Likewise, the pulse down here or here, these are definitely going to go-- this is definitely not going to go into region three. The only ones that are going to be affected by the second pulse are the ones that change their mind because of the second pulse. And the second pulse is going to move everything up by a space. So it's the electrons that are at these critical points that are where the velocity is, basically in the X direction. Then the second pulse is going to cause these electrons to change their mind about which lead they go into.
And so the upshot of this is that we can count the number of excess electrons that goes into region three by counting the critical points on the Fermi surface, where basically the velocity is in the X direction. But there are two kinds, because you see, this one, where the Fermi surface is sort of concave, it's sort of like an electron-like Fermi surface, then this one, when I move up, the dispersion is going to be like a upward-going parabola as a function of ky here. So this is going to go from being a down mover to an up mover.
Whereas on this side, on this point, which is a convex Fermi surface which looks like a hole-like Fermi surface, it's a downward moving parabola as a function of ky. So it's going to go in the opposite direction.
So what I need to do is, I need to take the difference between the number of concave critical points and the number of convex critical points. And so in this one, you can see, there are two concave ones and there are three convex ones. And so I'm going to get 2 minus 3, which is minus 1.
So I want to argue to you that this minus 1 is exactly the Euler characteristic of this Fermi surface. So in fact, it is because the Euler characteristic is the difference between the number of electron Fermi surfaces and hole Fermi surfaces, which is, there's one electron Fermi surface and there are two hole Fermi surfaces. So the Euler characteristic is indeed minus 1.
And one thing that it's not too hard to convince yourself of is that you can change this Fermi surface. So for instance, I could pull this point out so that I only have one critical point on the side, which would be a concave critical point. I sort of get rid of these two. But that doesn't change the difference. So this really is a topological invariant. And so the upshot is that this pulse argument really does reflect the topology of the Fermi sea.
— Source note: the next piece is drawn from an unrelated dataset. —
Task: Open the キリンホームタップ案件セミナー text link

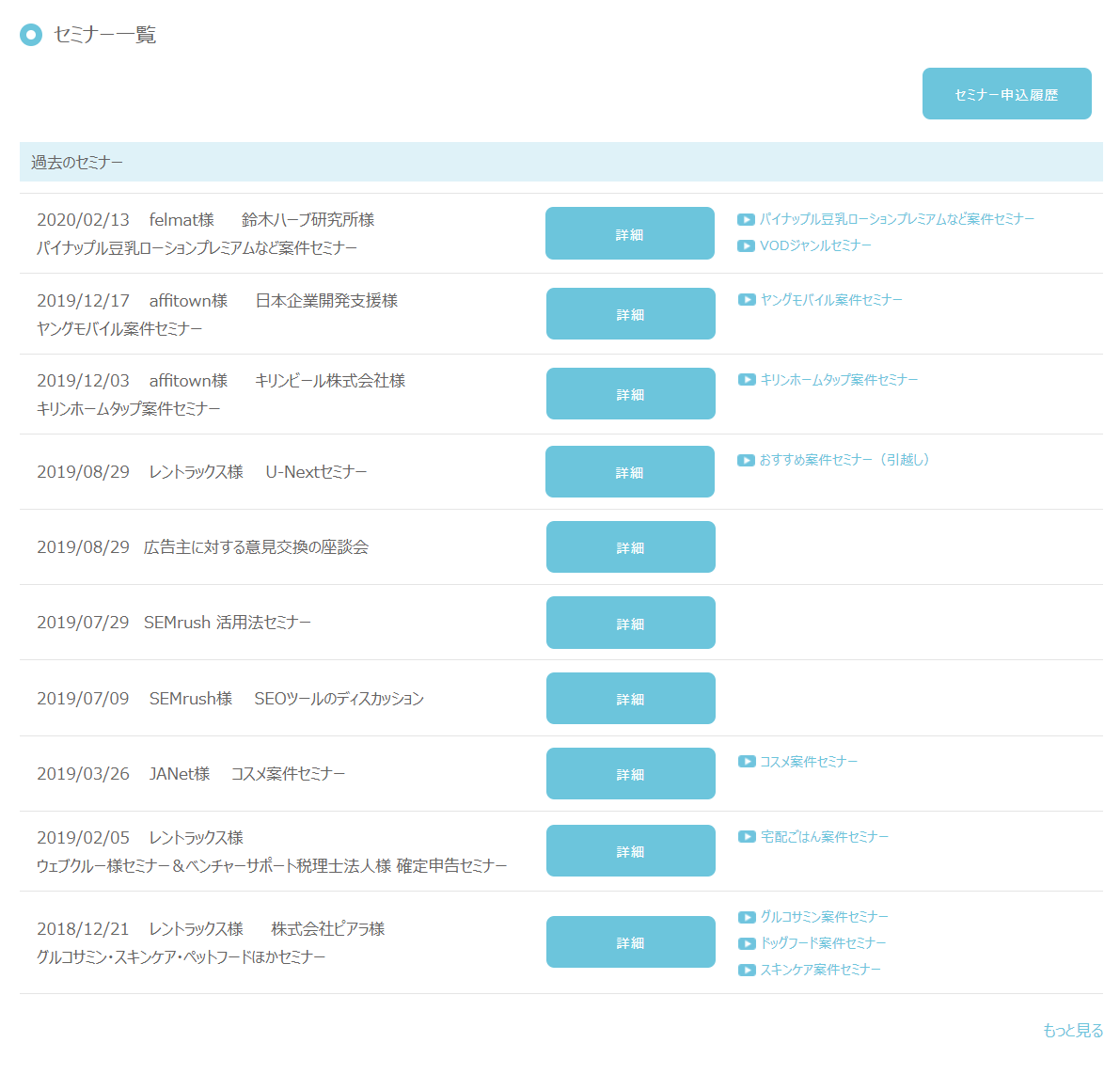Action: pyautogui.click(x=840, y=379)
So now, this is a little bit of a heuristic argument. So I can back this up with some calculations. Let me just tell you what kind of calculations we did. So one calculation is sort of a semi-classical analysis where we solve the Boltzmann equation. And the collisionless Boltzmann equation. And if we have ballistic transfer, that kind of is the right calculation to do. And then we can solve it order by order in the electric field. And this reproduces this pulse argument. We can exactly reproduce that by solving the Boltzmann equation.
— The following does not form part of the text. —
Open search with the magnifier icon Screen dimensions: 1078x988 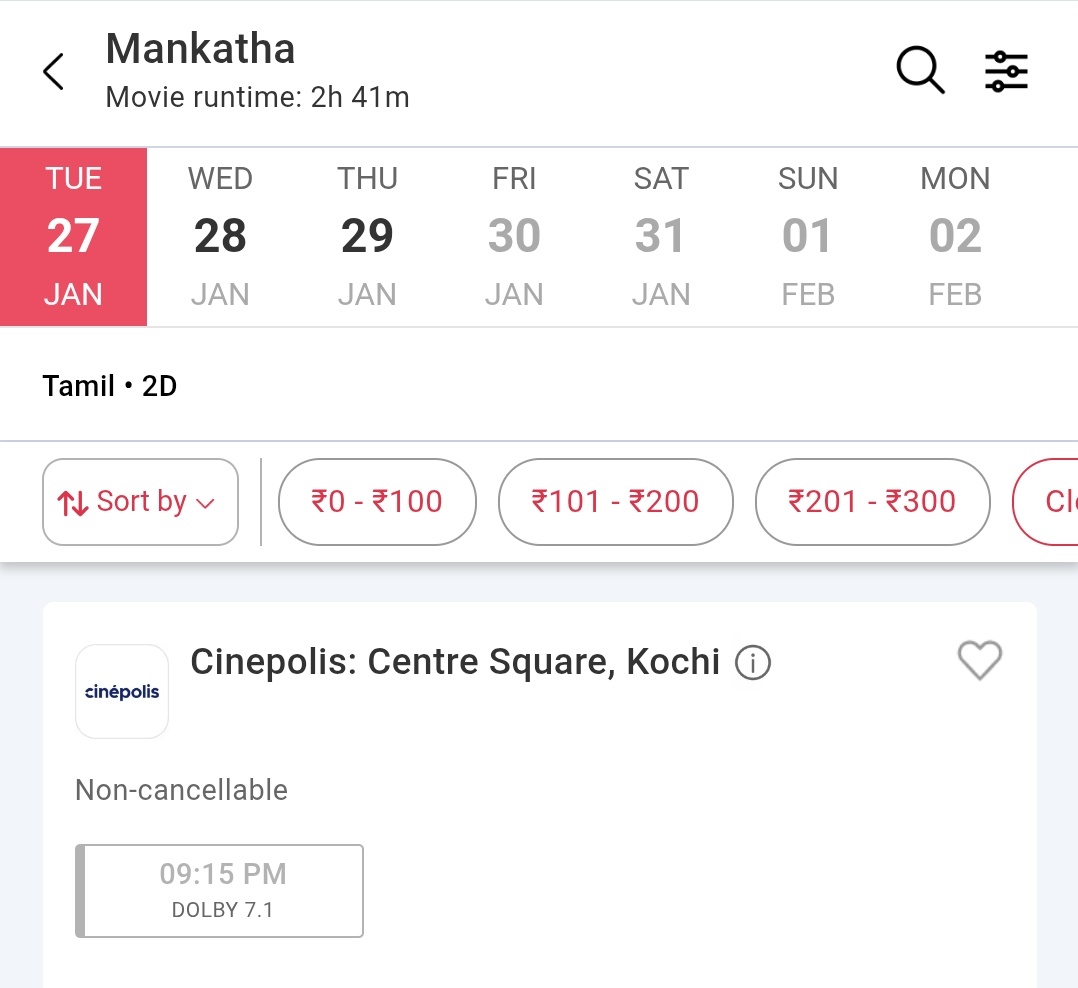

Another class of calculations you can do is, you can do the analog of quantum linear response theory, but now it's second order, so nonlinear response theory. So this is sort of a second order version of the Kubo formula. And that amounts to evaluating some Feynman diagram that has three legs on it. So we can do that too. And in a smoothly varying limit, this quantum calculation exactly reproduces the semi classical calculation. So these are really the same calculations. Both of them reproduce the pulse argument. And then we can then generalize those calculations.
So for example, I can relax my argument that one of the boundaries had to be straight. So I can do it for arbitrary angles. And moreover, I can do the calculation in the frequency domain. So rather than doing these real time pulses, I can have one of the voltages be an omega 1, the other one be an omega 2, and then measure the sum frequency.
And so what I do is, I can verify then that I have this universal intrinsic term. There's also another term, which is not universal. It depends on the details, but it has a distinct frequency dependence. So one can separate these two. And so this is the one that I'm interested in.
So one can ask the question, is it conceivable that one could actually measure this in an experiment? And the honest answer I have to that is, I don't know.
So let me tell you what some of the issues are. So one issue is that it is essential that if you're going to do a measurement, you have to think about what the role of the context is, or the fact that it has a finite size. So my calculation is exact if I have, well, two assumptions. One is that I'm doing the calculation-- I did the calculation for non interacting electrons. And the other assumption was that I had an infinite plane.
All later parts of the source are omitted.